USPOD gives serious reply to 1924 postal complaint

Aug 9, 2023, 12 PM

U.S. Stamp Notes by John M. Hotchner

Complaining about postal service is not a new phenomenon. Consistency is good as a general matter, but the propensity of postal patrons to complain may be an exception to the rule.

The 24¢ stamp of the second United States airmail set (Scott C6) was issued in 1923 to pay the cross-country airmail rate for transit over three 8¢ zones. Figure 1 shows the stamp.

In 1924, a collector sent the cover in Figure 2 with the intention of getting a San Francisco-to-New York first-flight cachet. The cover arrived without the cachet, so the sender decided to apply to get his money back on the assumption the letter was not sent by airmail and should only have been charged the normal surface rate of 2¢.

Writing on behalf of the third assistant postmaster general, a staffer reported the results of the U.S. Post Office Department’s investigation:

“In further reply to your letter of July 14th last, requesting a refund of the postage in excess of that chargeable at the regular rate on the letter submitted by you and returned herewith, which was intended for transmission by air mail but which you say was not so carried, you are advised that the matter has been carefully looked into.

“The postmaster at Santa Barbara, California, where the letter was mailed and with whom the subject has been taken up, advises that the letter in question was dispatched to San Francisco via train No. 75 in a package labeled ‘Air Plane Mail’ and there is no evidence to indicate that the letter was not carried by airplane.

“The mere fact that it bears merely the mark of the Santa Barbara post office does not warrant the conclusion that the letter was not carried by airplane.

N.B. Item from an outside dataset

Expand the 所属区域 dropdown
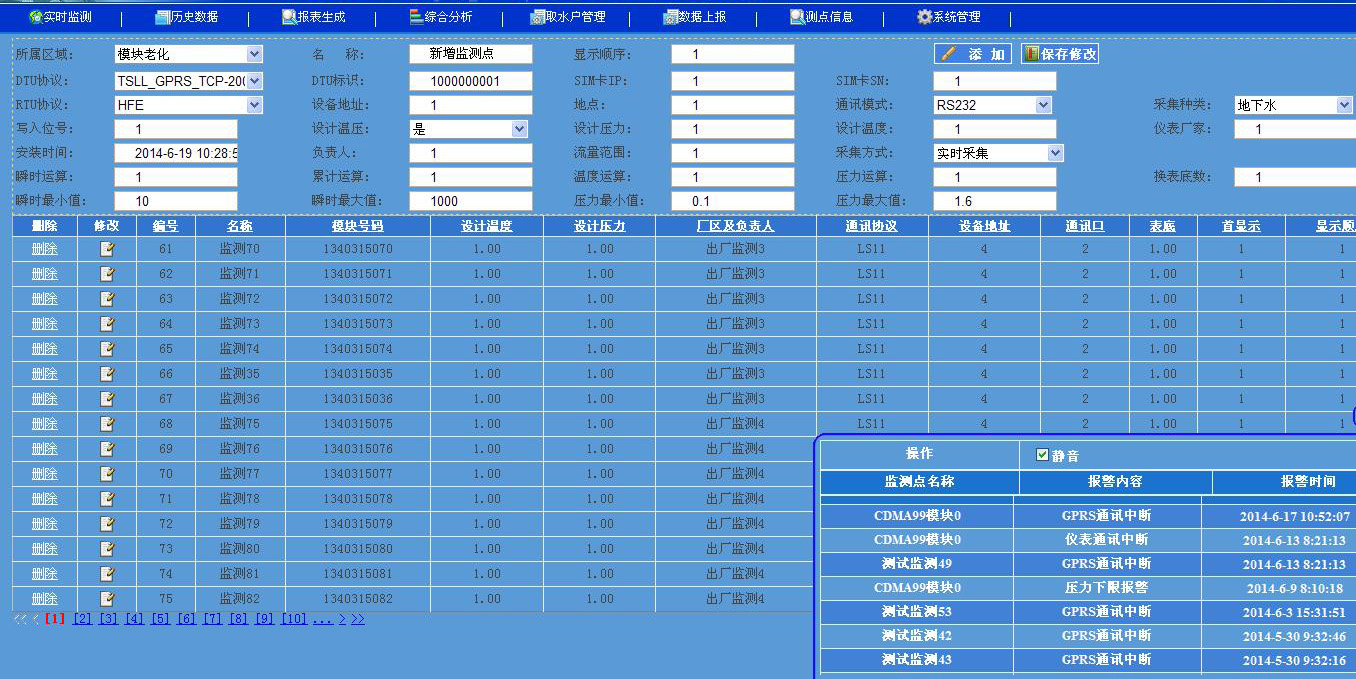1356x679 pixels. point(254,54)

While instructions were issued to place upon the first mail carried by airplane over the route established July 1, an inscription indicating that fact, it is understood that the notation did not appear on each piece of mail so carried, due to unavoidable causes.

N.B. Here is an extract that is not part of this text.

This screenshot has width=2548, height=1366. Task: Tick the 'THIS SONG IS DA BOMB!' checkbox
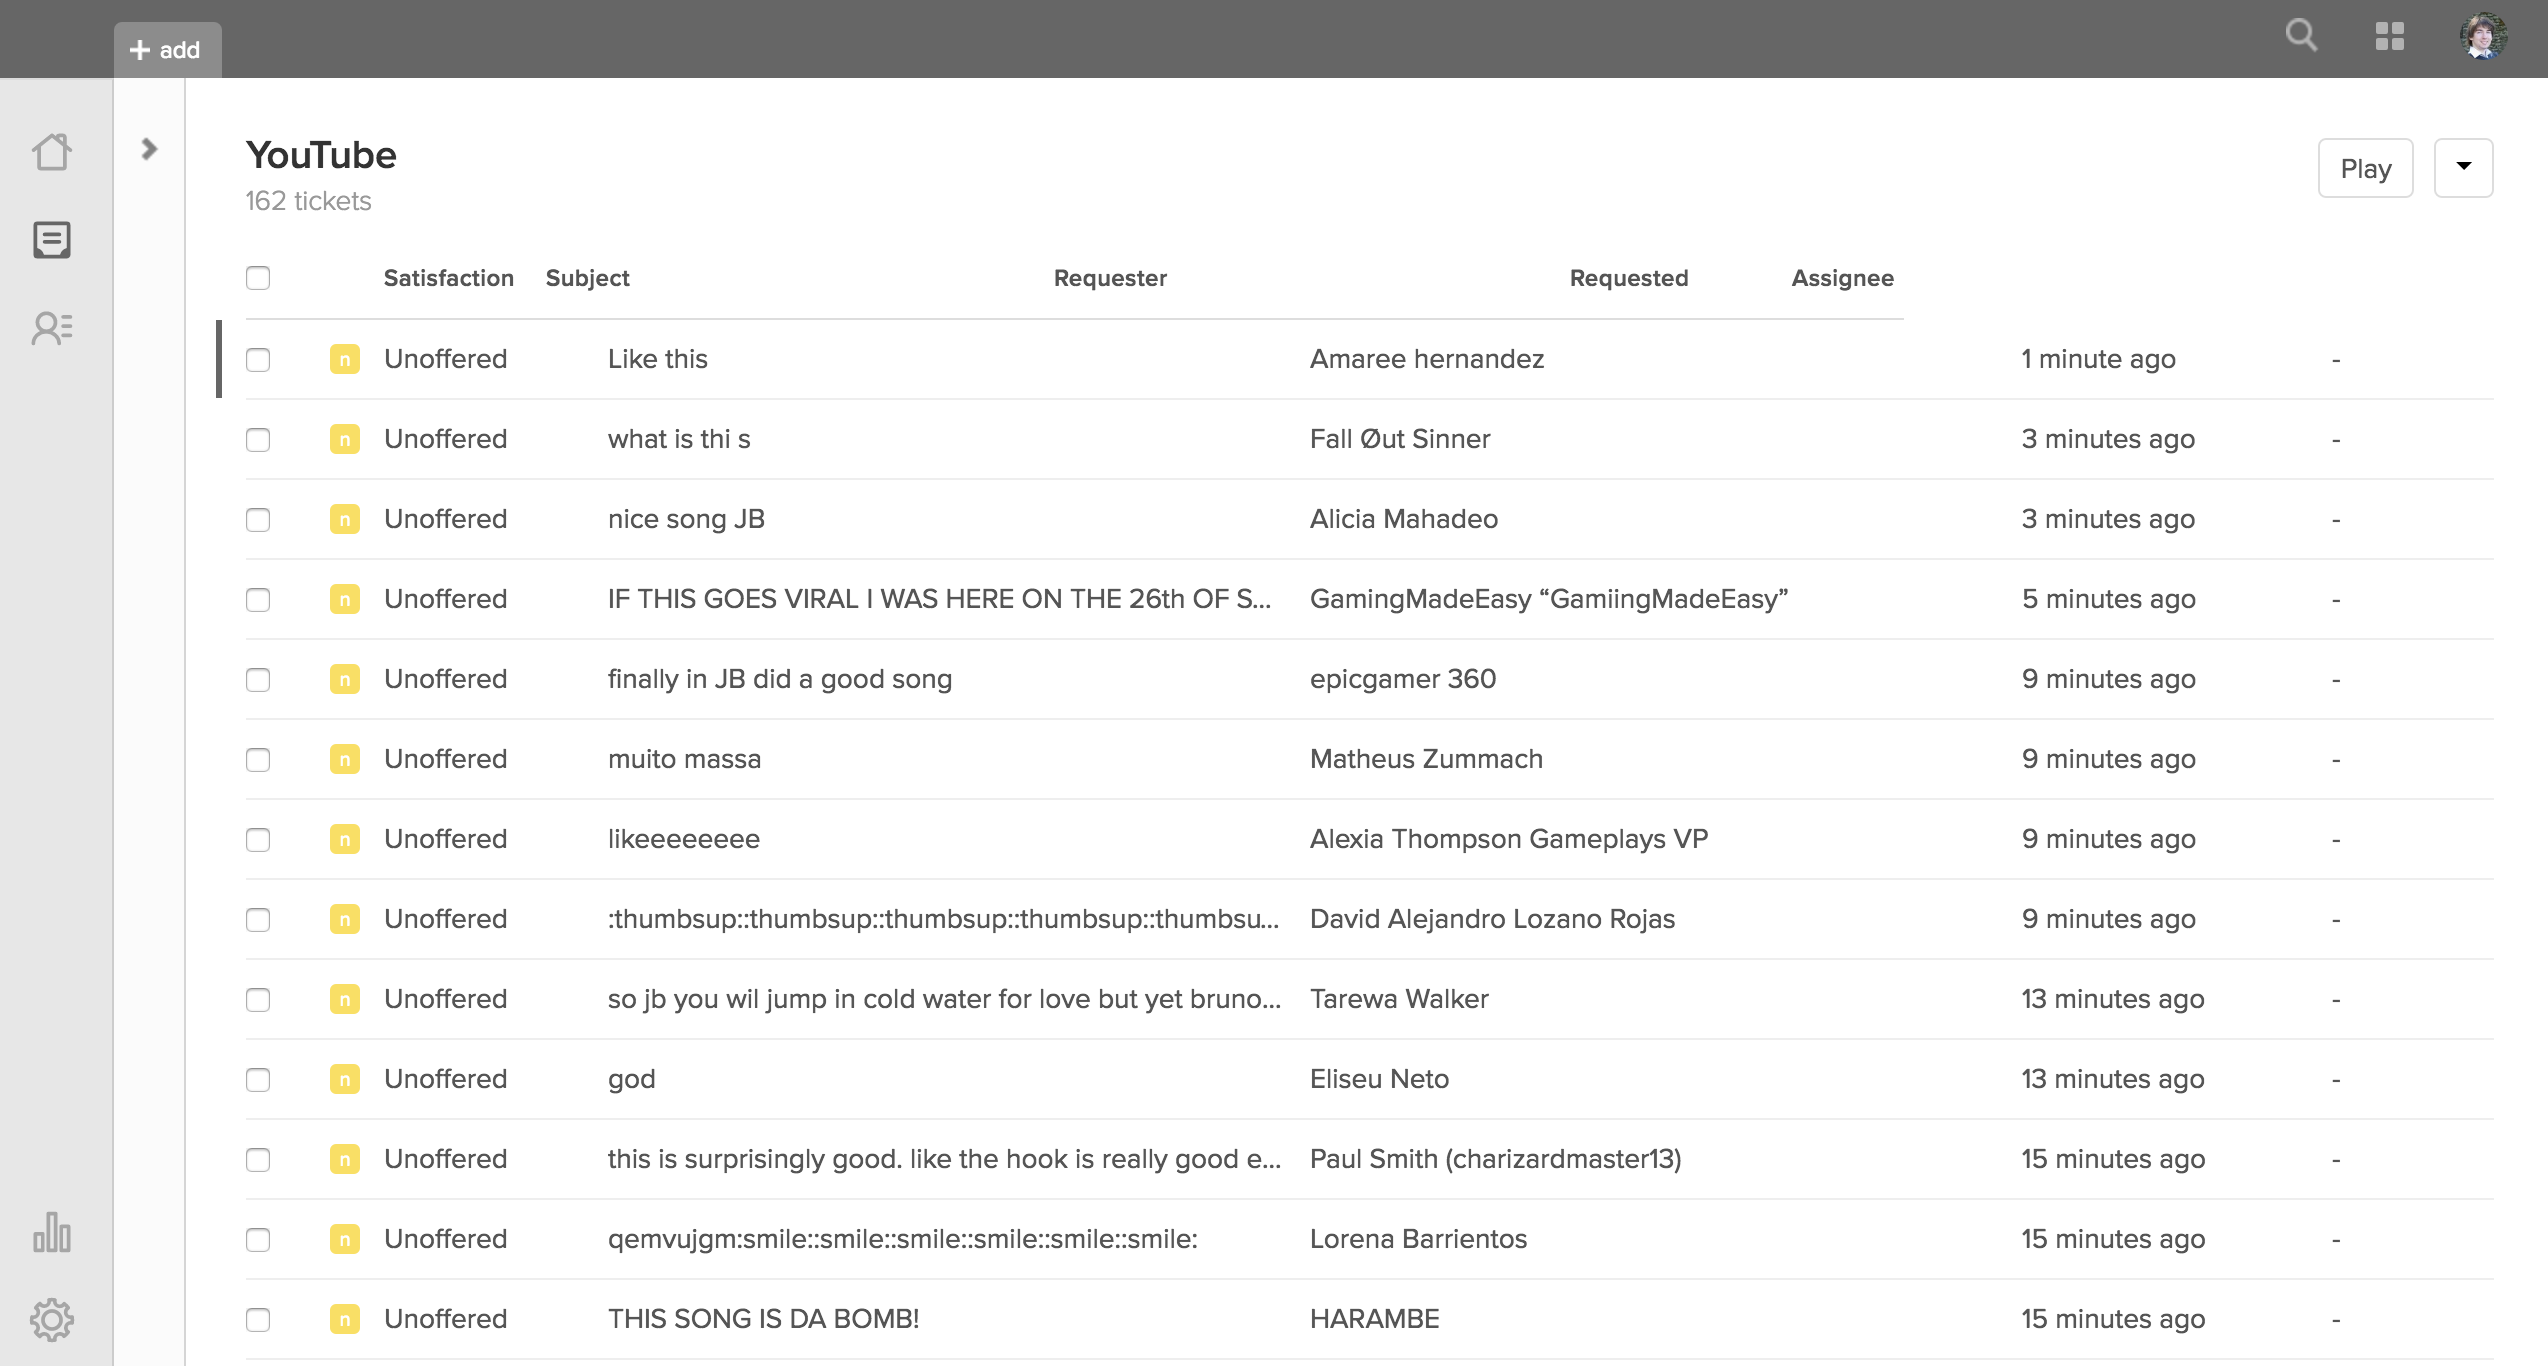point(258,1319)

“As it appears from the information obtained that the letter was actually carried by airplane, no refund of any part of the postage can be made.“

This is a masterpiece of bureaucratese. I particularly like the “unavoidable causes” excuse. It’s also notable that the drafter probably had formal training in how to construct run-on sentences, as he proves himself proficient in that art.

Still, it is impressive that the USPOD handled the complaint in a thorough and serious manner befitting a public service agency.